Pour l’instant, la cigarette électronique est une revendication très ferme des vapoteurs et c’est une bonne chose. C’est un produit de consommation courante et non un médicament. C’est donc au marché d’être le leader de ce produit: les vendeurs, les acheteurs et la société doivent se mettre d’accord. Aujourd’hui, en l’absence d’essais cliniques, le ministère ne peut pas dire que c’est un produit bon pour la santé, même si c’est hautement probable. Par contre, il a des arguments très forts pour dire que le tabac est un poison à éliminer et qu’il semble que la cigarette électronique, produit de consommation courante, joue un rôle pour tuer le tabac. Le ministère de la Santé est 100% antitabac. Le paquet neutre gêne beaucoup les cigarettiers, même si on sait que cela ne va pas régler le problème. La baisse des ventes chez les buralistes, depuis quatre ans, est plus liée à la cigarette électronique qu’à la hausse des prix du tabac. L’avantage des Anglais, c’est qu’ils ont une politique globale dans laquelle ils disent que la cigarette électronique est un moyen de sortir du tabac. Nous allons essayer de faire bouger les choses. A l’occasion du « Moi(s) sans tabac », en novembre, nous allons monter des expérimentations autour de la cigarette électronique, dans les hôpitaux en particulier. En tant que médecin, c’est un produit à mettre en avant.
A la veille d’une réglementation qui risque de nuire à la cigarette électronique, usagers et professionnels de la vape attendent une position claire des autorités. Avez-vous le sentiment que ce rendez-vous a été propice au rapprochement ?
Le Directeur général de la santé a compris qu’il y avait un problème de dialogue. Quatre jours après le sommet, il a reçu la fédération interprofessionnelle de la vape (Fivape) et a fait son agenda pour recevoir tout le monde. L’avantage colossal de ce sommet est qu’il a permis aux gens de s’écouter, de se rapprocher, et de voir que sur de nombreux sujets, il y avait des points communs. Autant sur le plan sanitaire, ce n’est pas à la Ministre de décider, autant pour régler la vie publique (l’interdiction de la publicité, de vapoter sur les lieux publics…) c’est un problème politique et c’est une décision qui lui revient.
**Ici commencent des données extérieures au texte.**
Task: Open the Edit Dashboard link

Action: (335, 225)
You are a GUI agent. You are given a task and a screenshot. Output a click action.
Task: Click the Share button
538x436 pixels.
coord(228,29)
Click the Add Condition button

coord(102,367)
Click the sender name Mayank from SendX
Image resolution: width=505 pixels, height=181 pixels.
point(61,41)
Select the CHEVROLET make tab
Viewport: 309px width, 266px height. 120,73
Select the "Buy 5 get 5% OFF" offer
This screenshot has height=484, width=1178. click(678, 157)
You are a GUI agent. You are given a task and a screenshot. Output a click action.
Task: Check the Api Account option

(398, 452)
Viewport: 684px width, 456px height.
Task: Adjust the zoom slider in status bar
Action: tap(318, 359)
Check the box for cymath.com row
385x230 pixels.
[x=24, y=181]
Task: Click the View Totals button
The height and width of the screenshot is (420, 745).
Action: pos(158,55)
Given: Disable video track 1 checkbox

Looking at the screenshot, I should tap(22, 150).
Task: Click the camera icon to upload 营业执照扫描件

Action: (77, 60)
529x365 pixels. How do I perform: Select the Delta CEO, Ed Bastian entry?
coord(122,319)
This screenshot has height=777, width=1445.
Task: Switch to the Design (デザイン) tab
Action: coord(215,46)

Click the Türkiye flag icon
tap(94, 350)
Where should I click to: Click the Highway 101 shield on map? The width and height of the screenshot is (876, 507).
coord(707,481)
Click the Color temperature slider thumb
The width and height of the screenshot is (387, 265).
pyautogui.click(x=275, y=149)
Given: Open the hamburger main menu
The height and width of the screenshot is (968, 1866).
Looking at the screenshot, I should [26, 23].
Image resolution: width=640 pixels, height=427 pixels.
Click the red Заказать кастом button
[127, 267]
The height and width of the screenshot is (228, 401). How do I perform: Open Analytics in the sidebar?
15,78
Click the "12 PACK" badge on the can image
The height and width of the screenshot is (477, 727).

La grande force de la cigarette électronique, c’est la vitesse de son évolution. Or les cerveaux ne sont pas les bons, dans l’industrie du tabac, pour travailler sur la cigarette électronique. Habitués à sortir des nouveaux produits créés cinq ans avant, ils ne savent pas raisonner en changeant d’avis à trois mois. En revanche, le grand frein qui peut être fait à la vape, ce sont les coûts d’enregistrement des nouveaux produits. S’ils s’élèvent à 250 000 dollars comme le veut la FDA, la cigarette électronique deviendra un produit du tabac. C’est un aspect qui énerve et gêne les politiques. Des coûts trop élevés remettront les produits de la vape entre les mains de l’industrie du tabac, seule capable de les supporter, et tueront les produits qui plaisent aux consommateurs. C’est aujourd’hui un combat à mener pays par pays.